Chapter 11. Network observability health rules


The Network Observability Operator provides alerts by using built-in metrics and the OpenShift Container Platform monitoring stack to report cluster network health.

Important

Network observability health alerts require OpenShift Container Platform 4.16 or later.

Network observability includes a system for managing Prometheus-based rules. Use these rules to monitor the health and performance of OpenShift Container Platform applications and infrastructure.

The Network Observability Operator converts these rules into a PrometheusRule resource.
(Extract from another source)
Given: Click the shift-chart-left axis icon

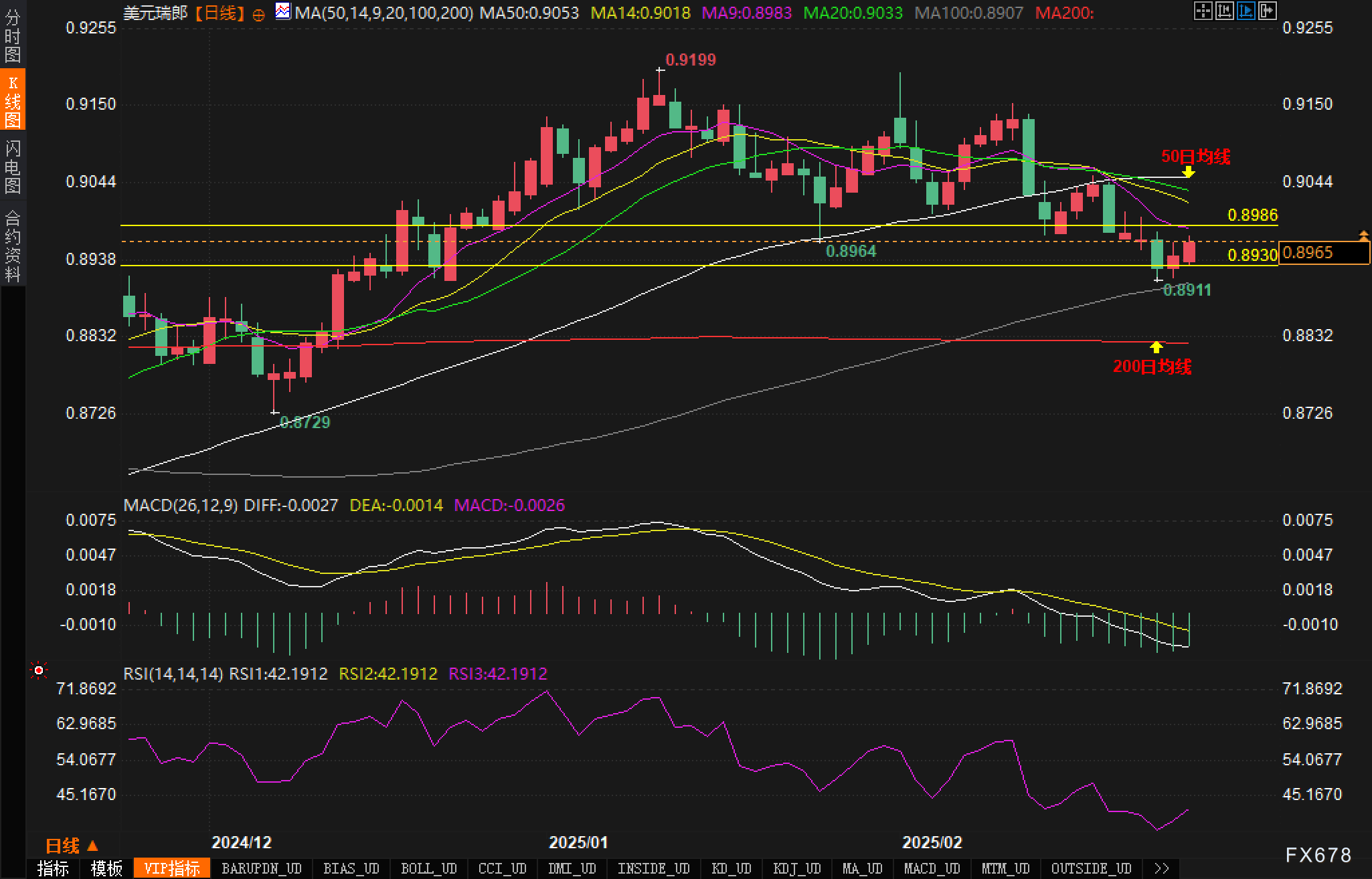Looking at the screenshot, I should tap(1224, 11).
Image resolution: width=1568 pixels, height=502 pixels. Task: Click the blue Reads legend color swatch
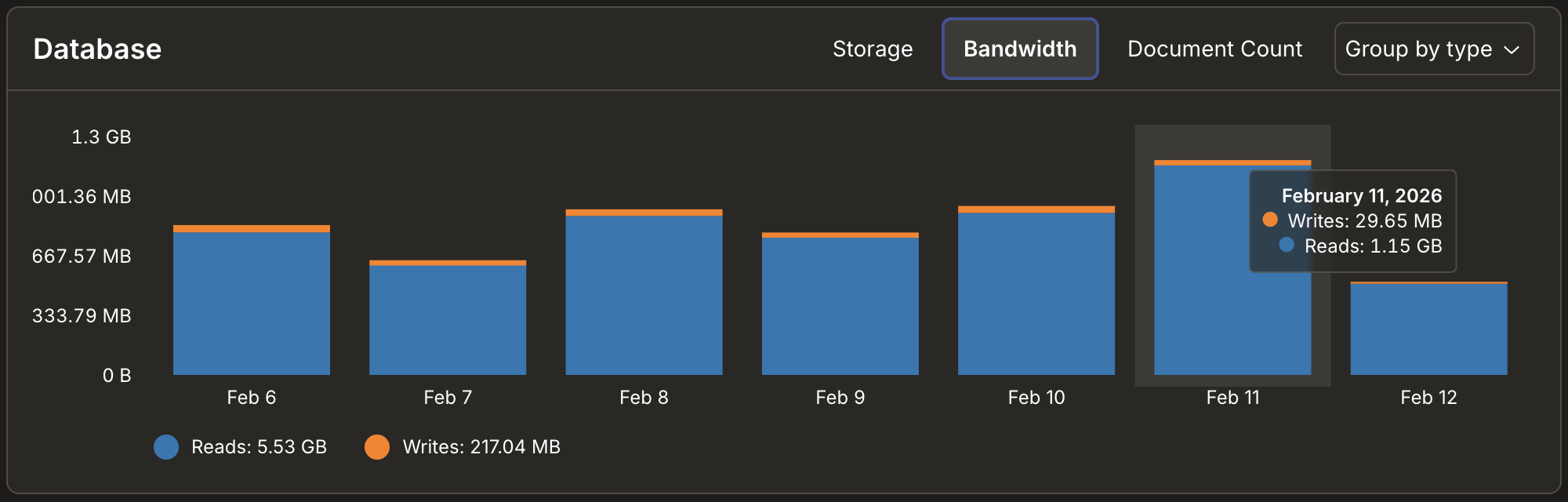tap(166, 446)
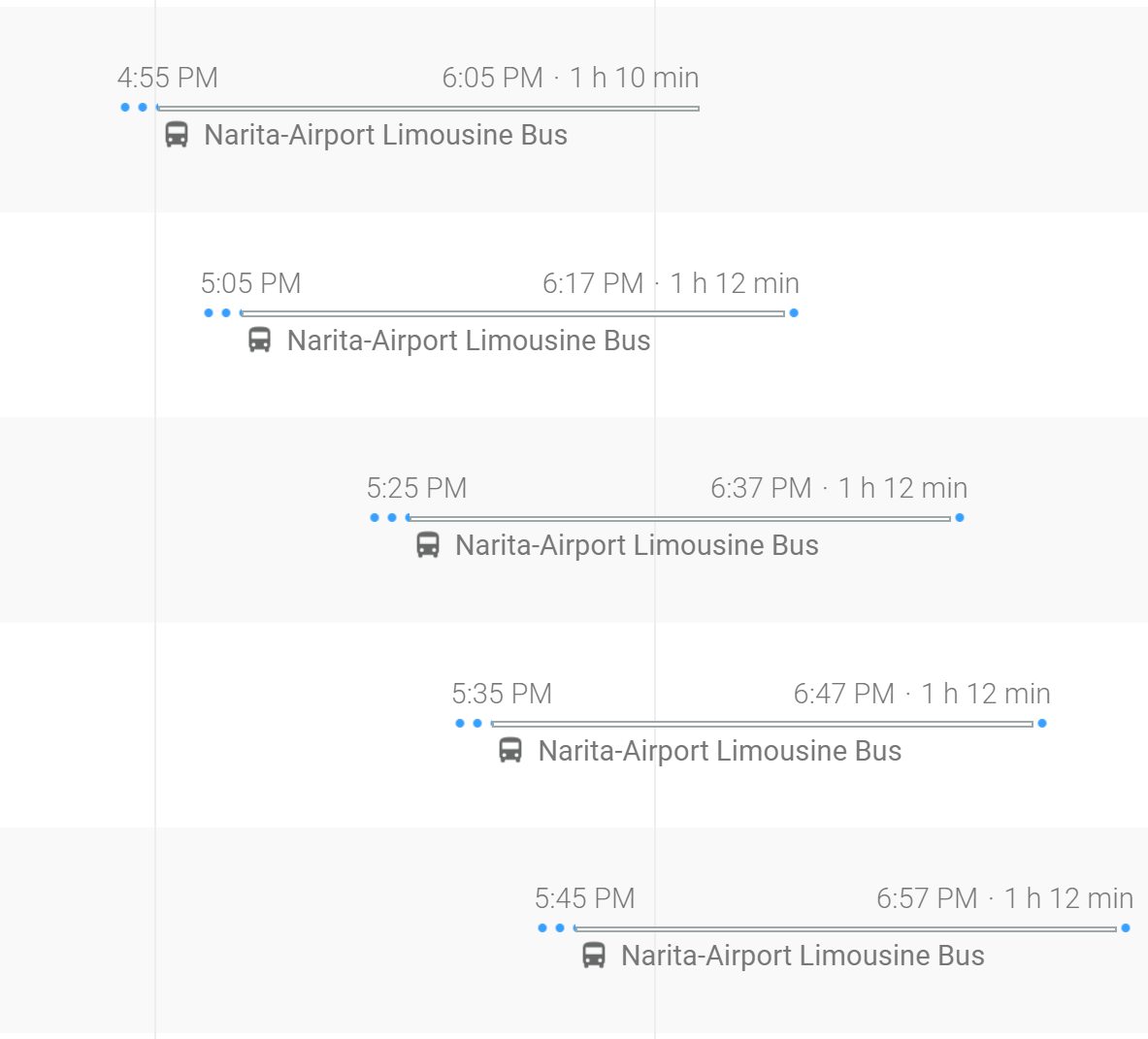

The Network Observability Operator supports the following rule types:

  • Alerting rules: Specifies rules managed by the Prometheus AlertManager to provide notification of network anomalies or infrastructure failures.
  • Recording rules: Specifies pre-compute complex Prometheus Query Language (PromQL) expressions into new time series to improve dashboard performance and visualization.

View the PrometheusRule resource in the netobserv namespace by running the following command:

$ oc get prometheusrules -n netobserv -o yaml
Copy to Clipboard Toggle word wrap

The Network Observability Operator includes a rule-based system to detect network anomalies and infrastructure failures. By converting configurations into alerting rules, the Operator enables automated monitoring and troubleshooting through the OpenShift Container Platform web console.

11.1.1.1. Monitoring outcomes

The Network Observability Operator surfaces network status in the following areas:

Alerting UI
Specific alerts appear in Observe Alerting, where notifications are managed through the Prometheus AlertManager.
Network Health dashboard
A specialized dashboard in Observe Network Health provides a high-level summary of cluster network status.

The Network Health dashboard categorizes violations into tabs to isolate the scope of an issue:

  • Global: Aggregate health of the entire cluster.
  • Nodes: Violations specific to infrastructure nodes.
  • Namespaces: Violations specific to individual namespaces.
  • Workloads: Violations specific to resources, such as Deployments or DaemonSets.

11.1.1.2. Predefined health rules

The Network Observability Operator provides default rules for common networking scenarios. These rules are active only if the corresponding feature is enabled in the FlowCollector custom resource (CR).

The following list contains a subset of available default rules:

PacketDropsByDevice
Triggers on a high percentage of packet drops from network devices. It is based on standard node-exporter metrics and does not require the PacketDrop agent feature.
PacketDropsByKernel
Triggers on a high percentage of packet drops by the kernel. Requires the PacketDrop agent feature.
IPsecErrors
Triggers when IPsec encryption errors are detected. Requires the IPSec agent feature.
NetpolDenied
Triggers when traffic denied by network policies is detected. Requires the NetworkEvents agent feature.
LatencyHighTrend
Triggers when a significant increase in TCP latency is detected. Requires the FlowRTT agent feature.
DNSErrors
Triggers when DNS errors are detected. Requires the DNSTracking agent feature.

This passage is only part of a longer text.